Expectant mothers in South Australia’s Eyre Peninsula and northern regions will benefit from greater access to specialist midwifery care, as the University of South Australia introduces the Bachelor of Midwifery at its Whyalla campus from 2023.
Image Credit: University of South Australia
The new offering will significantly bolster the regional midwifery workforce, providing much-needed local supports to rural communities.
In Australia, there is a maldistribution of midwives in rural and regional areas with unfilled vacancies and difficulties recruiting adding to workforce shortages.
UniSA’s Bachelor of Midwifery Program Director, Dr Angela Brown, says that the Whyalla-based degree will attract and retain a local midwifery workforce.
“Regional communities need local midwives who can provide quality healthcare for mothers and families,” Dr Brown says.
“Time and time again we hear of mothers travelling long distances to access maternity services – sometimes for urgent care, but often several weeks ahead of their baby’s due date to ensure they have appropriate care when their baby is born – and we know that this can be very stressful for women and families alike.
“The new midwifery degree at Whyalla will enhance availability of training locally for regional students, providing additional locally trained staff that can work regionally and improve midwifery shortages.
“Students will be working in partnership with staff in the Flinders and Upper North Local Health Network (FUNLHN), so they’ll gain clinical knowledge and hands on experience from highly skilled regional midwives already working in our local antenatal, birthing, and postnatal models of care.
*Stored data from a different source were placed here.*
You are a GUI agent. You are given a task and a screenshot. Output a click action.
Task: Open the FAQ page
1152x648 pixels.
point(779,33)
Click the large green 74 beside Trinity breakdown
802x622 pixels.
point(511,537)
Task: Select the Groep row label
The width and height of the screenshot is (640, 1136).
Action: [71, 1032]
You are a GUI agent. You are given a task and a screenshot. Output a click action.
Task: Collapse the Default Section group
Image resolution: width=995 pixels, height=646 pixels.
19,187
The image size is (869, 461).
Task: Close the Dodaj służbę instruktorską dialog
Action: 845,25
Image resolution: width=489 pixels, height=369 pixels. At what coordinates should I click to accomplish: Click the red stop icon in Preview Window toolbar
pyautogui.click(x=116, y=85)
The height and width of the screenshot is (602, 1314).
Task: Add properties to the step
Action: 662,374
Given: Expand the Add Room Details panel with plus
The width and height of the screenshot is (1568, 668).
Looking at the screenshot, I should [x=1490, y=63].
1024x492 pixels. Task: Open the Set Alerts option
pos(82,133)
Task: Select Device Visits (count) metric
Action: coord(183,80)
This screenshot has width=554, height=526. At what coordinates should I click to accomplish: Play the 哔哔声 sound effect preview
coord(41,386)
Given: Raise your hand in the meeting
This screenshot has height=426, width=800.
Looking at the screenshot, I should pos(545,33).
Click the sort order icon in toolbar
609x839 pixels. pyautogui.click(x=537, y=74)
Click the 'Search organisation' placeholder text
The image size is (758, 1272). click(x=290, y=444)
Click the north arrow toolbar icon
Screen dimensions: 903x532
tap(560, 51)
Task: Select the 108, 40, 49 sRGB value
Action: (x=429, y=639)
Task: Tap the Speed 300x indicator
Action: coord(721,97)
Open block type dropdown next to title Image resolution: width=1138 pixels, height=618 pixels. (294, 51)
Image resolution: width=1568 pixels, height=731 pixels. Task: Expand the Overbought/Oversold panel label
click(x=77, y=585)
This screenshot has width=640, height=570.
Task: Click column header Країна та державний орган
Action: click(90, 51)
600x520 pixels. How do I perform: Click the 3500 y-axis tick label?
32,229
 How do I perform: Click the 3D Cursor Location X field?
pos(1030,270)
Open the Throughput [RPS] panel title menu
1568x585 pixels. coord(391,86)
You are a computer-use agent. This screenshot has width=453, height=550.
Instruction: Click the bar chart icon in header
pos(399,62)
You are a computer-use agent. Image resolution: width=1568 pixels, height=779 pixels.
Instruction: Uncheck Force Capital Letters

“Access to the midwifery degree at Whyalla will enhance and complement current midwifery services in regional South Australia.”
Whyalla midwifery students will also participate in UniSA’s unique Continuity of Care Experience (CoCE), where student midwives are paired with pregnant women to provide supervised care throughout the pregnancy, birth, and post-natal period. Here, students are directly involved in a minimum of 30 births during their studies and participate in the pre- and post-birth care of many more women.
Lyndell Eckert, Director of Nursing and Midwifery at Whyalla Hospital says the new degree is a welcomed addition to current regional health services.
“Flinders and Upper North Local Health Network looks forward to working in partnership with UniSA as they embark upon this new and exciting locally delivered Midwifery degree,” Eckert says.
Midwifery training that’s closer to home for regional students will be an asset to recruiting and retaining locally trained midwives and continuing our midwifery services for women in our community. New midwives would then be well placed to gain employment in the FUNLHN in our Aboriginal Birthing Programs, at the Port Augusta Hospital or in the Whyalla Midwifery Group Practice.”
Lyndell Eckert, Director of Nursing and Midwifery, Whyalla Hospital
Health and Wellbeing Minister Chris Picton says the new degree opens new opportunities for regional students.
“Midwives play an important role in the backbone of our health system and it is vital we provide opportunities to regional students to help their local communities,” Minister Picton says.
“Having this new degree on offer will establish an attractive new pathway, allowing future midwives to kickstart their health career and complete their studies and training in the Upper Spencer Gulf.
“This will deliver a much-needed boost for future mothers and their families to have local care, developing the next generation of midwives and addressing workforce challenges for the region.”